─── Extracted information ───
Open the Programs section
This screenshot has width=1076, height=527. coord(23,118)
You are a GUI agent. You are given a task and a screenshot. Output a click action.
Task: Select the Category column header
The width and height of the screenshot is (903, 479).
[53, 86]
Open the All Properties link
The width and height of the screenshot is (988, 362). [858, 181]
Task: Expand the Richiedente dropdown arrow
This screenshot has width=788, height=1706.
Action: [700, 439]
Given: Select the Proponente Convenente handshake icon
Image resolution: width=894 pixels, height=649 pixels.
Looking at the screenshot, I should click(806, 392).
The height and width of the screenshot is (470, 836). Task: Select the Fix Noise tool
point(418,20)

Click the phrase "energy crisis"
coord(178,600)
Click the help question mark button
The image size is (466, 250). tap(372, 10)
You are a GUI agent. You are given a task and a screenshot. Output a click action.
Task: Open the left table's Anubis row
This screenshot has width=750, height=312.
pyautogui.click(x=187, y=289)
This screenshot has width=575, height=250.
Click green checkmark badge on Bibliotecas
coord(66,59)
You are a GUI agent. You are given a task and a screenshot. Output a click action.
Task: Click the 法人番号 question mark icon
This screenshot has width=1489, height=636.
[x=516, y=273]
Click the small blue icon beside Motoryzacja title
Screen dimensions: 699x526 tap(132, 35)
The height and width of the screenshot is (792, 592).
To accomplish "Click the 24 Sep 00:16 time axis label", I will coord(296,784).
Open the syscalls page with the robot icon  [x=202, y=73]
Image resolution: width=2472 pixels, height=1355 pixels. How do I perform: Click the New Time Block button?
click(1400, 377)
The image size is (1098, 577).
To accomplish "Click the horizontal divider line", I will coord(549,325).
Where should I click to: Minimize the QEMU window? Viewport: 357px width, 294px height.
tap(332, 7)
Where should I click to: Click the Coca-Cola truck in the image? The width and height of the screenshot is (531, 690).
───
Written instruction: Copy all of the rows above again without changing anything.

Task result:
Open the Programs section
This screenshot has width=1076, height=527. coord(23,118)
You are a GUI agent. You are given a task and a screenshot. Output a click action.
Task: Select the Category column header
The width and height of the screenshot is (903, 479).
[53, 86]
Open the All Properties link
The width and height of the screenshot is (988, 362). [858, 181]
Task: Expand the Richiedente dropdown arrow
This screenshot has width=788, height=1706.
Action: [700, 439]
Given: Select the Proponente Convenente handshake icon
Image resolution: width=894 pixels, height=649 pixels.
Looking at the screenshot, I should click(806, 392).
The height and width of the screenshot is (470, 836). Task: Select the Fix Noise tool
point(418,20)

Click the phrase "energy crisis"
coord(178,600)
Click the help question mark button
The image size is (466, 250). tap(372, 10)
You are a GUI agent. You are given a task and a screenshot. Output a click action.
Task: Open the left table's Anubis row
This screenshot has width=750, height=312.
pyautogui.click(x=187, y=289)
This screenshot has width=575, height=250.
Click green checkmark badge on Bibliotecas
coord(66,59)
You are a GUI agent. You are given a task and a screenshot. Output a click action.
Task: Click the 法人番号 question mark icon
This screenshot has width=1489, height=636.
[x=516, y=273]
Click the small blue icon beside Motoryzacja title
Screen dimensions: 699x526 tap(132, 35)
The height and width of the screenshot is (792, 592).
To accomplish "Click the 24 Sep 00:16 time axis label", I will coord(296,784).
Open the syscalls page with the robot icon  [x=202, y=73]
Image resolution: width=2472 pixels, height=1355 pixels. How do I perform: Click the New Time Block button?
click(1400, 377)
The image size is (1098, 577).
To accomplish "Click the horizontal divider line", I will coord(549,325).
Where should I click to: Minimize the QEMU window? Viewport: 357px width, 294px height.
tap(332, 7)
Where should I click to: Click the Coca-Cola truck in the image? The width and height of the screenshot is (531, 690).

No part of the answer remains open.